• _Dataset entries_
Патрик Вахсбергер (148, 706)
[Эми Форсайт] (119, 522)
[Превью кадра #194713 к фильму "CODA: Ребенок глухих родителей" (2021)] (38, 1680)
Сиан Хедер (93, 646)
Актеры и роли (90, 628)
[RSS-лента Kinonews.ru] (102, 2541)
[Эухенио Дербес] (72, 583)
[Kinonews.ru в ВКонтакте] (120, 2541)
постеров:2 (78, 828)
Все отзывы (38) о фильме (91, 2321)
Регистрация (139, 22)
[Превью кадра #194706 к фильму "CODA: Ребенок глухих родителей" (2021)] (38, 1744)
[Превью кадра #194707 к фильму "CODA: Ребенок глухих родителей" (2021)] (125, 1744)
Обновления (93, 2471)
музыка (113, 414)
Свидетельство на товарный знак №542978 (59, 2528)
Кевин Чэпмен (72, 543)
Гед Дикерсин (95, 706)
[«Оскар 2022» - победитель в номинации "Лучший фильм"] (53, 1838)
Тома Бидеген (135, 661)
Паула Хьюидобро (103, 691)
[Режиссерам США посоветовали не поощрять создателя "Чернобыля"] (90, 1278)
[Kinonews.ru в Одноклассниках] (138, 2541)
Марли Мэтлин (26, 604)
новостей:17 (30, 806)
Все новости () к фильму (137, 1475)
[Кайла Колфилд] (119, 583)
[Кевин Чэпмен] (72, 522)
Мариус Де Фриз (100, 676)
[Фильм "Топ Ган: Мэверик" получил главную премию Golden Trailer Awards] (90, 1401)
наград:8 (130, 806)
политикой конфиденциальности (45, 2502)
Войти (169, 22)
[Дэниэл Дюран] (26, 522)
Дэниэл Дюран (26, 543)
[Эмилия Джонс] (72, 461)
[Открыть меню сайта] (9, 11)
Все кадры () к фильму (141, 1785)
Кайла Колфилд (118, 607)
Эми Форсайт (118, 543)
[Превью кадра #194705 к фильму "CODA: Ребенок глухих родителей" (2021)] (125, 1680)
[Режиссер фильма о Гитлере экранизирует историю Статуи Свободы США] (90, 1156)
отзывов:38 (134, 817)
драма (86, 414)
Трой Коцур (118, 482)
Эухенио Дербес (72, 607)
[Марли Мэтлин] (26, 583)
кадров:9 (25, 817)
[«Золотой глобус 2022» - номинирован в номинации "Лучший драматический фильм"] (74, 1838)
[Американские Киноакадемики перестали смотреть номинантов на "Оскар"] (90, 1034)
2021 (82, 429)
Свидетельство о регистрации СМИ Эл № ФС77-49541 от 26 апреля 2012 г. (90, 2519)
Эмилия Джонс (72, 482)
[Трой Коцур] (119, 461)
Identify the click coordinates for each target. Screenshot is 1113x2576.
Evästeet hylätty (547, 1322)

• _Exercise description_
Return only the number of lines in the records above that include the string "Kinonews".

• _Task result_
3